WikiLeaks, which itself has been a victim of surveillance by intelligence agencies and their proxies and has had its site hacked, is in the process of developing a more secure system to submit information to the site.
Mr. Assange said that international surveillance companies were based in the more technologically sophisticated countries, and sold their technology to every country of the world. Intelligence agencies, military forces and police authorities were able to silently and secretly intercept calls and take over computers without the help or knowledge of the telecommunication providers.
Experts who worked on the files called for new laws to regulate export of surveillance technology.
“Western governments cannot stand idly by while this technology is still being sold,” said Eric King of the Privacy International campaign group.
Jacob Appelbaum, a computer expert at the University of Washington , said the systems revealed in the files were as deadly as murder weapons.

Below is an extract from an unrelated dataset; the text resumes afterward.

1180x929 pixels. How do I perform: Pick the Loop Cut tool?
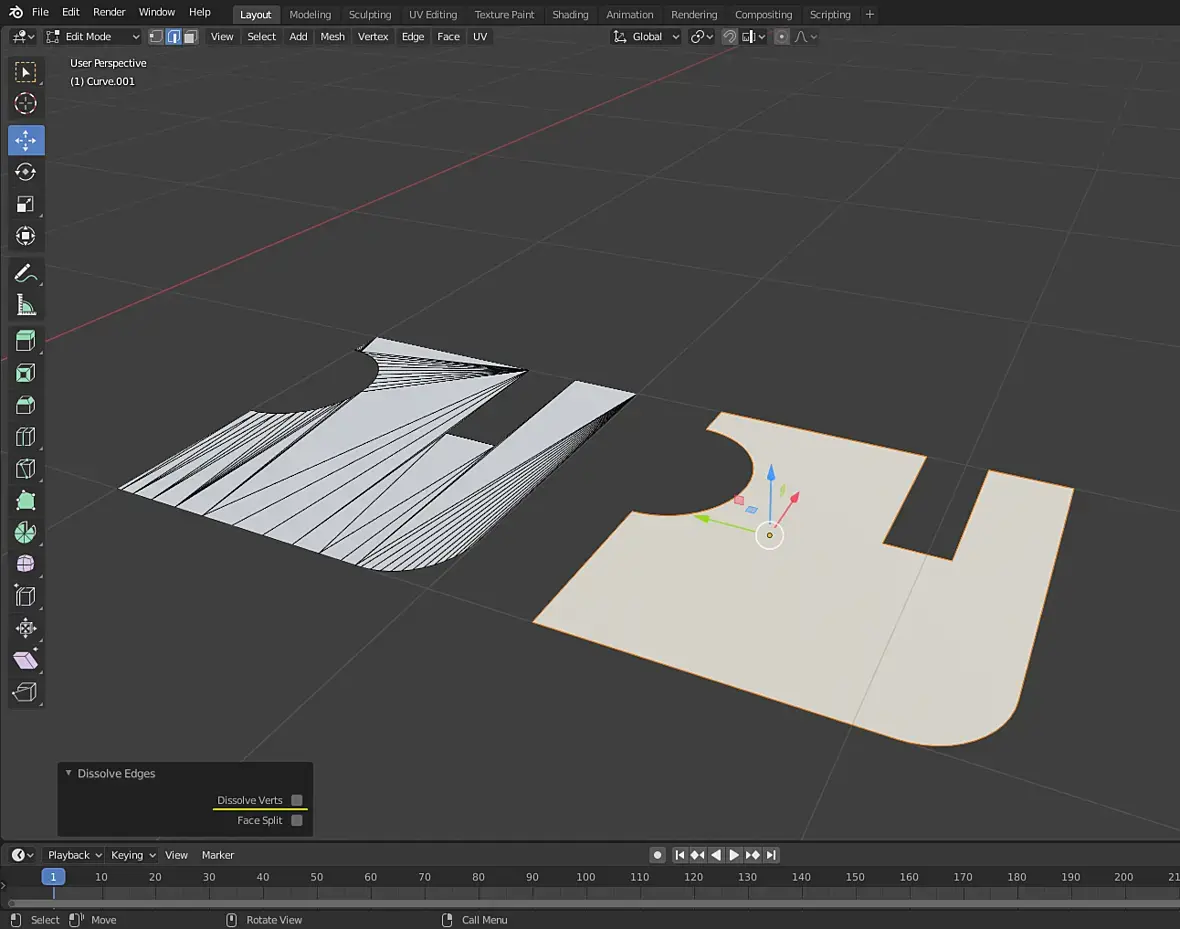coord(26,437)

“These systems have been sold by Western companies to places for example like Syria , and Libya and Tunisia and Egypt . These systems are used to hunt people down and to murder,” he said, while Pratap Chatterjee of the Bureau of Investigative Journalism said a French firm offered to sell such systems to the erstwhile Qadhafi regime to spy on dissidents living in Britain .
Mr. Assange warned that with entire populations being subjected to surveillance nobody anywhere in the world was safe anymore.